Dell’inumano Matteo
di Marcello Buttazzo –
Matteo Salvini, in questi giorni, è stato impegnato in Brianza in campagna elettorale. I suoi “trionfali” cavalli di battaglia sono arcinoti, sono i paradigmi basilari su cui si fonda la sua insistente e ripetitiva propaganda: quota 100, gli immigrati, la sicurezza, la “nuova” legittima difesa. Nel corso dei comizi, il vicepremier e ministro dell’Interno leghista sa infiammare la piazza con frasi ad effetto. Quasi sempre le stesse.
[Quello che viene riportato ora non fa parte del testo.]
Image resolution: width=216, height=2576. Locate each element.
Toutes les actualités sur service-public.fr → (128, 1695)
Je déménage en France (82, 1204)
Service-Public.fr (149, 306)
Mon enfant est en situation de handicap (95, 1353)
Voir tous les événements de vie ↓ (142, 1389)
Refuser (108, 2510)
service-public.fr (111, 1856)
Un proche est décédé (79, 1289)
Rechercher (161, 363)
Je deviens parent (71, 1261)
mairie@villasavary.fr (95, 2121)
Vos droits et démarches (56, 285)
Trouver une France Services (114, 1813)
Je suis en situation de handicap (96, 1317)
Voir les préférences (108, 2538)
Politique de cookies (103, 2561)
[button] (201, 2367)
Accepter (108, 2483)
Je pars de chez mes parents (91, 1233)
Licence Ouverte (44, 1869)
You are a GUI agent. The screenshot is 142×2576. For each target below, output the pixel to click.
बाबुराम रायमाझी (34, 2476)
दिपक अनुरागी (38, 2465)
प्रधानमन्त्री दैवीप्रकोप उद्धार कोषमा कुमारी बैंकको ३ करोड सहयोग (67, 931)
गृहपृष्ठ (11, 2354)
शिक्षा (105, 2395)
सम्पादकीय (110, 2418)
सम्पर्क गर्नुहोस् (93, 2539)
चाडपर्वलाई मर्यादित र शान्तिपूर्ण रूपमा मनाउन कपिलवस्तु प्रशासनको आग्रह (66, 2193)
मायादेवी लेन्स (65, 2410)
A Paderno Dugnano, Salvini, plaudito dalla folla adorante, ha avuto l’impudenza e il cattivo gusto di dire, fra le altre cose: “Noi lavoriamo per aiutare chi fa i figli e non perché i bambini arrivino dall’altra parte del mondo belli e confezionati nei barconi”. Per intanto, ci sfuggono ampiamente le “mirabolanti” politiche per le famiglie autoctone, portate avanti dalla Lega e dal governo giallo-verde. Eppoi, più d’ogni cosa, ancora una volta, dobbiamo riscontrare la mortificante aridità e la tragica approssimazione per difetto del povero lessico di Matteo padano. Quei “bambini belli e confezionati nei barconi” sono piccoli povericristi, che fuggono con le loro mamme e i loro papà da fame, miseria nera, guerre, persecuzioni. Ci chiediamo: quando impara, Salvini, ad essere più rispettoso con l’umanità?